# ACTIVITY:
Please transcribe the listing below in full and word for word, without its pictures.

# INFORMATION SHOWN:
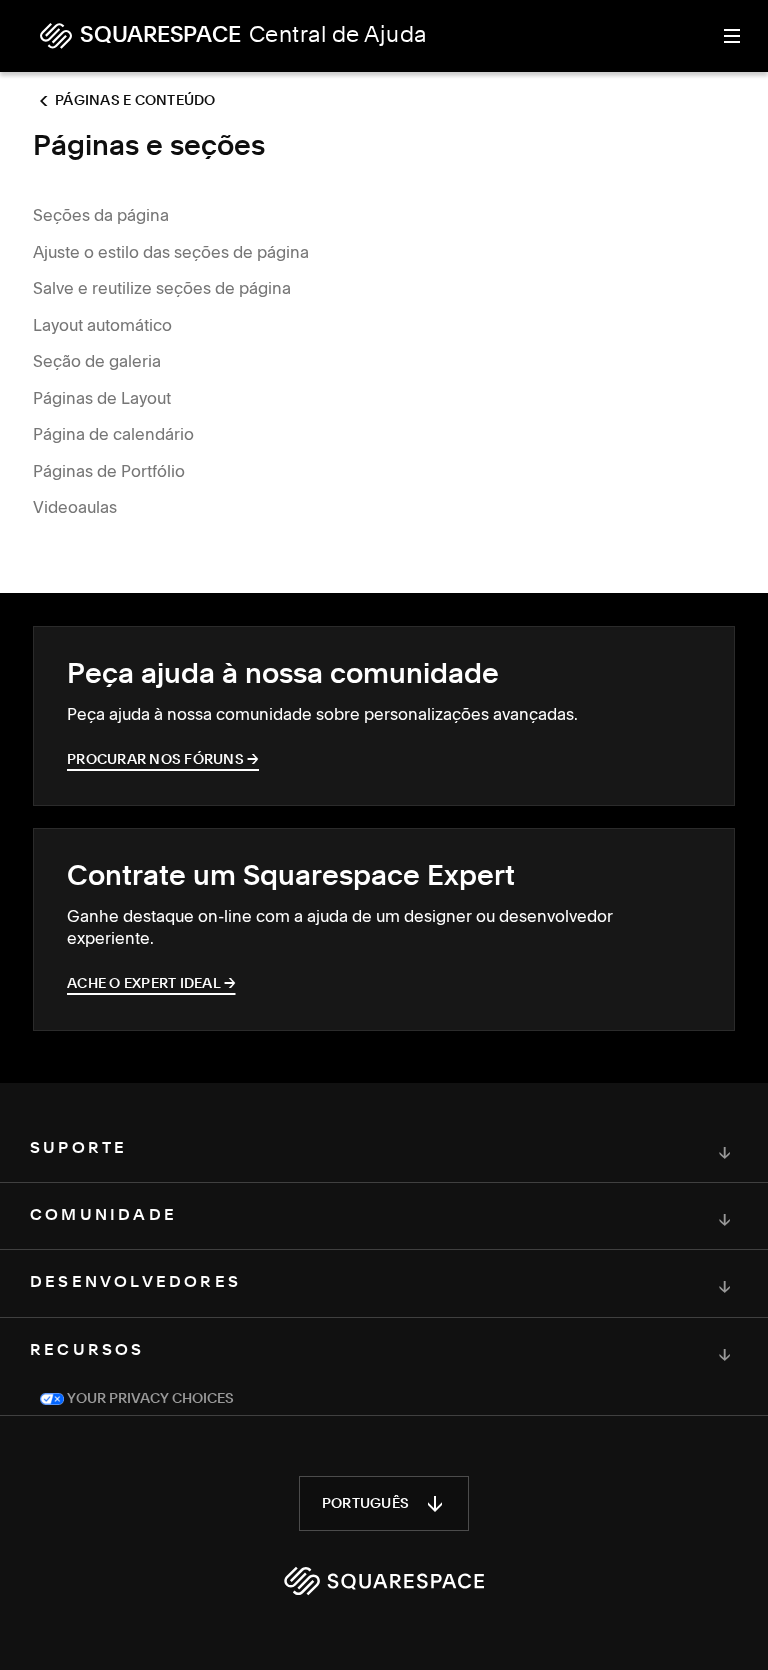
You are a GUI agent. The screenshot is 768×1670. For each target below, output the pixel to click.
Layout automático (102, 325)
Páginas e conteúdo (135, 101)
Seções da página (101, 215)
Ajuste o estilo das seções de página (171, 252)
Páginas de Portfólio (109, 471)
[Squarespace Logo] (384, 1581)
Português (365, 1504)
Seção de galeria (97, 361)
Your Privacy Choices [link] (149, 1399)
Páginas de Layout (102, 398)
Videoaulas (75, 507)
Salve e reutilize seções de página (162, 288)
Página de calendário (113, 434)
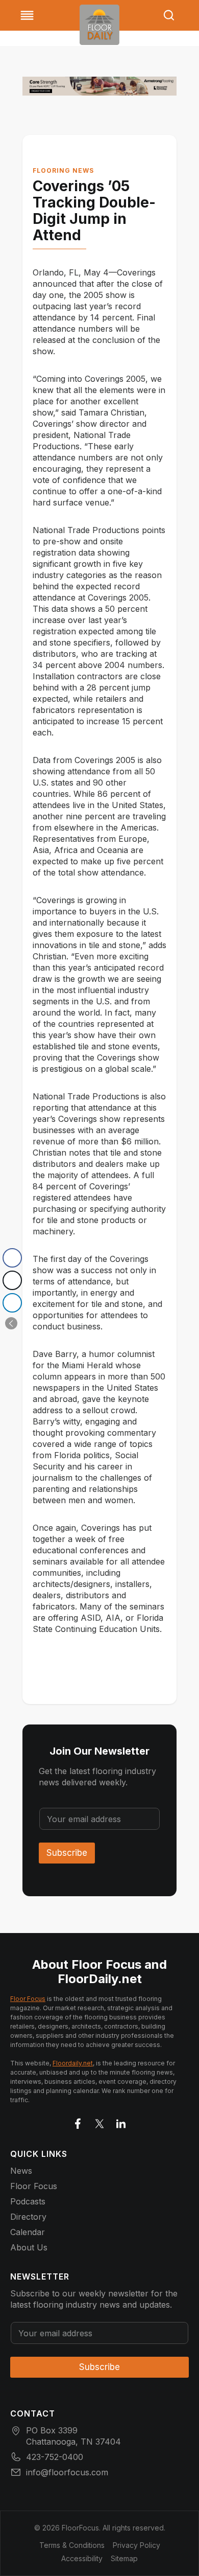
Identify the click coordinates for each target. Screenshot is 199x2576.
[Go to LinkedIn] (121, 2121)
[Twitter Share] (12, 1280)
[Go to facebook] (78, 2121)
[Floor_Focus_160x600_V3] (99, 86)
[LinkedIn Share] (12, 1303)
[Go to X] (99, 2121)
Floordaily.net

# RESULT OF THE TASK:
You are a GUI agent. The screenshot is 768×1670. For each target below, output the pixel to click.
Layout automático (102, 325)
Páginas e conteúdo (135, 101)
Seções da página (101, 215)
Ajuste o estilo das seções de página (171, 252)
Páginas de Portfólio (109, 471)
[Squarespace Logo] (384, 1581)
Português (365, 1504)
Seção de galeria (97, 361)
Your Privacy Choices [link] (149, 1399)
Páginas de Layout (102, 398)
Videoaulas (75, 507)
Salve e reutilize seções de página (162, 288)
Página de calendário (113, 434)
Identify the click coordinates for each target. Screenshot is 199x2576.
[Go to LinkedIn] (121, 2121)
[Twitter Share] (12, 1280)
[Go to facebook] (78, 2121)
[Floor_Focus_160x600_V3] (99, 86)
[LinkedIn Share] (12, 1303)
[Go to X] (99, 2121)
Floordaily.net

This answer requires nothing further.